A Gol não passou por tantas dificuldades, mas Nunes conta que encontrou desafios para adequar as novas regras ao sistema de trabalho do call center da empresa, pois parte dos funcionários trabalham no sistema home office, chamado na empresa de home based. “Nosso maior desafio é conscientizar os colaboradores da importância de que o Anexo II da NR-17 seja seguida, inclusive quando trabalha-se em casa”, pondera Nunes. Para evitar eventuais transtornos, o funcionário deve assinar um contrato se comprometendo a respeitar as novas regras. Além disso, a empresa visita regularmente os seus colaboradores para ver se realmente estão cumprindo o combinado.
DE OLHO NO FUTURO
Foram sete anos de clara evolução no setor. O Anexo II do NR-17 foi importante para ajudar o mercado de call center crescer. Afinal, quando tudo está bem internamente, a empresa evolui externamente. Porém, os empresários apontam certas regras que poderiam ser mudadas. “Alguns aspectos cobrados na norma ainda comportam entendimentos diversos, ou são muito genéricos, o que torna difícil sua aplicabilidade”, diz Emílio. Outro fator destacado é a questão da escala dos fins de semana, como atenta Cláudia Pires, do BB Mapfre. “Os níveis de flexibilidade de escalas precisam ter limites conhecidos, pois isso afeta diretamente a vida do colaborador fora da empresa”, disse.
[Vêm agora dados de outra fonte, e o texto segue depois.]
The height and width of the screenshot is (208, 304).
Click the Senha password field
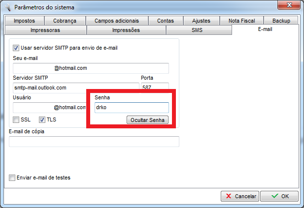pos(132,107)
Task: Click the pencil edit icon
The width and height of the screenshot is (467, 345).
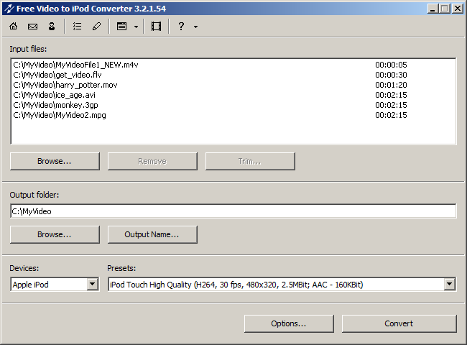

A tecnologia muda de um ano para outro de maneira considerável. Em sete, então, a mudança é bem maior. Para o presidente da ABT, é necessária uma revisão da norma. “Os novos monitores de tela plana, por exemplo, não eram uma realidade a época da edição da lei”, exemplificou Nogueira. Da mesma forma, ele aponta a necessidade de uniformizar o entendimento da fiscalização a respeito da lei nos diferentes estados da federação.
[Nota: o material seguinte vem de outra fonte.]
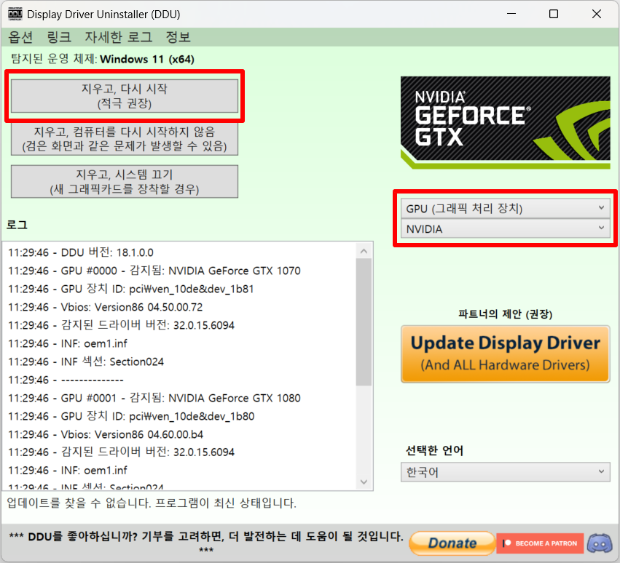This screenshot has height=563, width=620.
Task: Open the 옵션 menu
Action: [20, 37]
Porém, para o horizonte ser cada vez mais vistoso, é necessário maior comprometimento das empresas, pelo menos na opinião de Airton Marinho da Silva, auditor-fiscal do trabalho do MTE e participante do grupo que elaborou o Anexo II da NR -17. “Identificamos empresas que aparentam cumprir a norma, mas não resistem a uma análise mais detida. As questões relativas à organização do trabalho, cobrança de metas, entre outras, ainda são um sério risco de adoecimento no setor”, alerta Marinho. Muita se evoluiu, mas ainda há muito a fazer para o setor continuar crescendo. As normas ajudaram nisso nesses sete anos e tendem a auxiliar mais no passar do tempo. E as empresas, claro, só tendem a ganhar. “Um bom ambiente de trabalho traz sucesso para o empreendimento seja qual for o ramo de atividade”, resume Paulo César Corrêa, diretor de recursos humanos da CSU CardSystem.